Stored data:
◇ ◇ ◇ ◇ ◇

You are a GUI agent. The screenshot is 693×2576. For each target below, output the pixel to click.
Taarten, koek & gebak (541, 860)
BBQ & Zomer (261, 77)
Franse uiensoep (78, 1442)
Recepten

◇ ◇ ◇ ◇ ◇

DIRECTIONS: I need all of the records above retyped exactly, please.

RESPONSE:
You are a GUI agent. The screenshot is 693×2576. For each target below, output the pixel to click.
Taarten, koek & gebak (541, 860)
BBQ & Zomer (261, 77)
Franse uiensoep (78, 1442)
Recepten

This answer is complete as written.